Curbing Abuse of Internal Party Democracy | Punch

THE Independent National Electoral Commission has reminded political parties and aspirants for various elective offices to always adhere to guidelines prescribed by law in conducting primaries for the selection of candidates for elections. High-level indifference to this critical attribute of party democracy in the last general election bequeathed 806 pre-election cases to the electoral umpire, most of which have yet to be resolved.

As a result, INEC has withdrawn the certificates of return of 64 candidates it had earlier declared winners after the courts had voided their elections and the rightful winners declared by the courts. Among the beneficiaries is the newly sworn in Governor Bello Matawalle of Zamfara State, the flagbearer of the Peoples Democratic Party. INEC Chairman, Mahmood Yakubu, who gave these details, at a ceremony where Matawalle was given his certificate of return, in line with a Supreme Court judgement, decried the huge cost the litigation imposed on all the parties affected in these cases. The 806 cases, INEC says, are double the number of election petitions at the various election tribunals across the country.

The PDP candidate scored 189,452 votes compared to the 534,542 votes secured by Mukhtar Idris of the All Progressives Congress. Therefore, the PDP never challenged the poll’s outcome. It was simply a case of dog eat dog for the APC. Two factions, one controlled by the immediate former governor, Abdullaziz Yari, and the other by Kabir Marafa, a senator, had struggled for the leadership of the party. The imposition of candidates and rejection of such impunity bred irreconcilable differences in the party, which led to a raft of litigation from the state High Court up to the Supreme Court. The APC never fielded candidates as a consequence of not conducting legitimate primaries, the court ruled. But Matawalle is not alone in this harvest of political fortunes: three senatorial, seven House of Representatives and 24 state assembly seats, were all ceded to the PDP.

A legal hammer such as this is a fitting response to the high-level of intra-party feuding, indiscipline and recklessness which have characterised political party organisations at all levels since 1999. Earlier in February, the Rivers State chapter of the APC had been barred by the Supreme Court from participating in the 2019 elections for the same reason. Rival factions led by two key political actors battled each other for control of the party machinery so that the primaries might produce candidates of their choice. As neither of them succeeded, the battle shifted to the courts. It was so bizarre that on the day a Port Harcourt High Court was to deliver its ruling in the case, thugs allegedly belonging to these factions invaded the premises and engaged each other for over 30 minutes in an exchange of gunfire. Lawyers and court officials scampered for safety. This is a dangerous drift in our democracy.

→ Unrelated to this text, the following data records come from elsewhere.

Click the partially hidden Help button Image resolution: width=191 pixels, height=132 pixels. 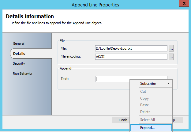pos(178,120)
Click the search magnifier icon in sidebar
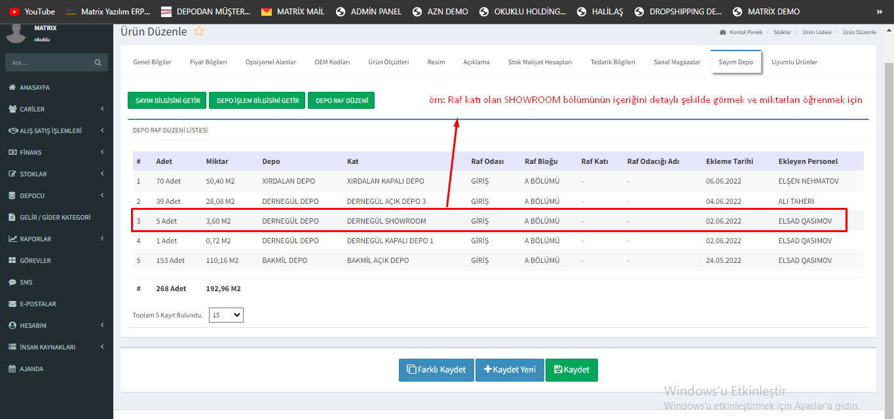 98,63
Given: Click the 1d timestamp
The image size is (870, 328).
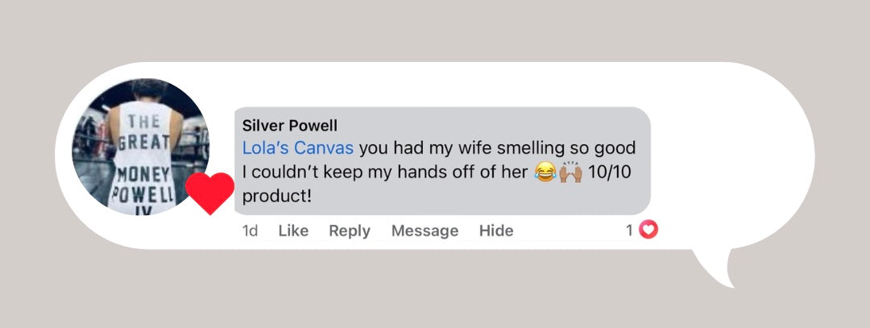Looking at the screenshot, I should [251, 231].
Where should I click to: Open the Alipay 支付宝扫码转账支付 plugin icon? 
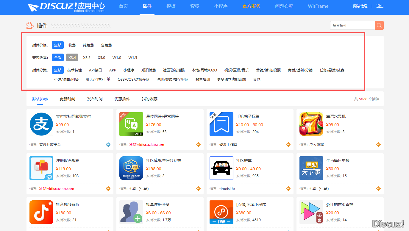[x=41, y=124]
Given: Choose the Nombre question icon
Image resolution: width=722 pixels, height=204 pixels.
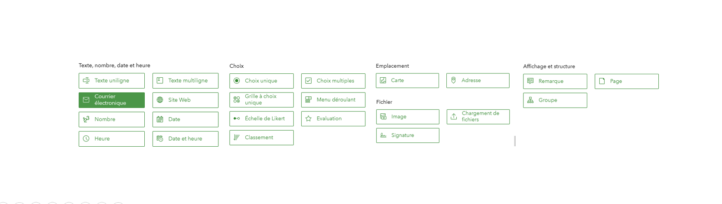Looking at the screenshot, I should coord(86,119).
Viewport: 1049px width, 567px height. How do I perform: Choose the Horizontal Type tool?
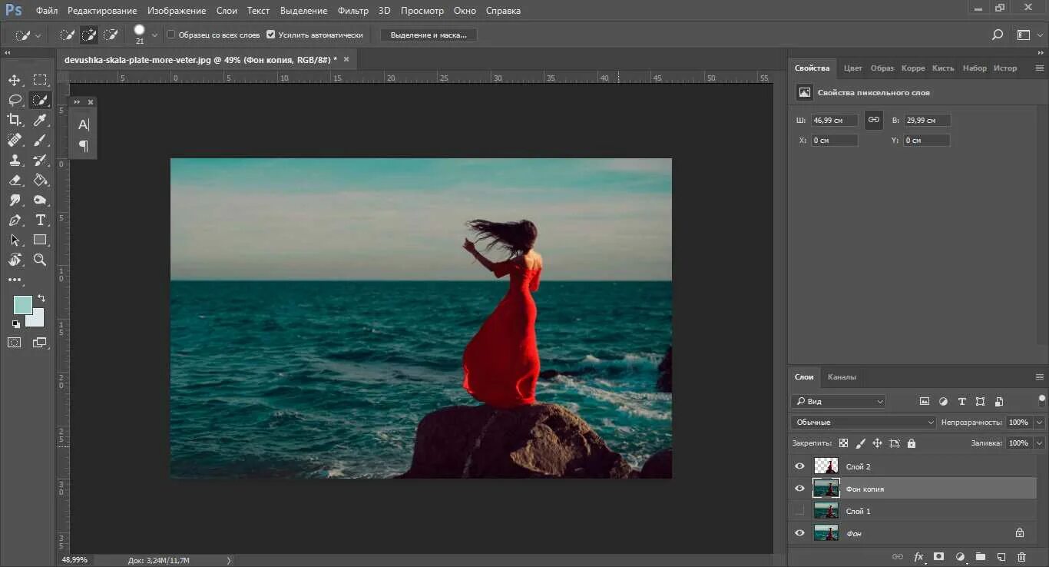pos(40,221)
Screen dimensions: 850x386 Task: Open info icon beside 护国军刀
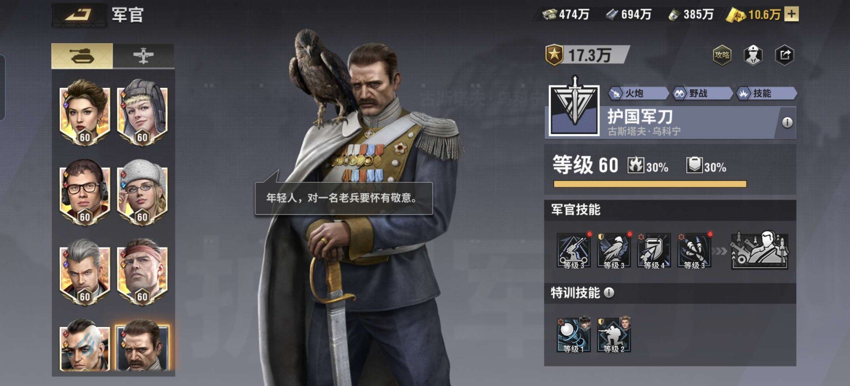click(x=787, y=123)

Taming this tidal wave of disorder and disregard for due process is imperative now. Yakubu says that henceforth, INEC “… will not accept the submission of names of candidates by political parties under Section 31 of the Electoral Act 2010, unless there is evidence, monitored by the commission, of compliance with the provision of Section 87 of the Act.” It had stuck to its guns on the Zamfara APC debacle — not to accept its candidates for the election — until a state High Court ordered it to reverse its decision.

Indeed, the Zamfara and Rivers APC misfortunes are quite unique. What had prevailed before now were pockets of illegal substitutions of candidates across a broad spectrum of parties at every election, fuelled primarily by vested interests, corruption or unbridled monetisation of the electoral process. It also played out in the last polls. For instance, one of those INEC withdrew certificates of return from was a former aide to President Muhammadu Buhari in one of the North-West states, who resigned to vie for the primaries. He had lost his bid for a senatorial ticket, but got the backing of the party hierarchy for him to supplant the candidate who had won the Reps ticket.

Nigeria is vainly practising democracy without democrats; and under such a milieu, the system will merely trudge, and will not deliver the expected results: rapid socio-economic development and respect for the rule of law. Since the country has signed on to democracy, the best form of government known to man, its values or ethos should be imbibed without compromise. The courts have a critical role to play in this regard, which it has commendably done in the Zamfara and Rivers states saga; and in the 64 withdrawn certificates of return.

But court sanctions by nullifying the outcome of elections cannot be the only remedy in a matter where corruption is involved. Illegal substitution of candidates will continue to bedevil our democratic process until the beneficiaries and party hierarchies that traffic in them are visited with appropriate sanctions. Therefore, deliberate steps should be taken by the Federal Government to implement the recommendations of the Muhammadu Uwais panel report on the establishment of a separate body to handle electoral offences. It will help to deepen our democratic culture.

The United States and the United Kingdom’s democracies that serve as models to other nations of the world never evolved by aiding those who corrupt their systems through criminal aloofness in taking legal actions against them. They whipped errant politicians into line; Nigeria must do so too, if her warped political culture should change.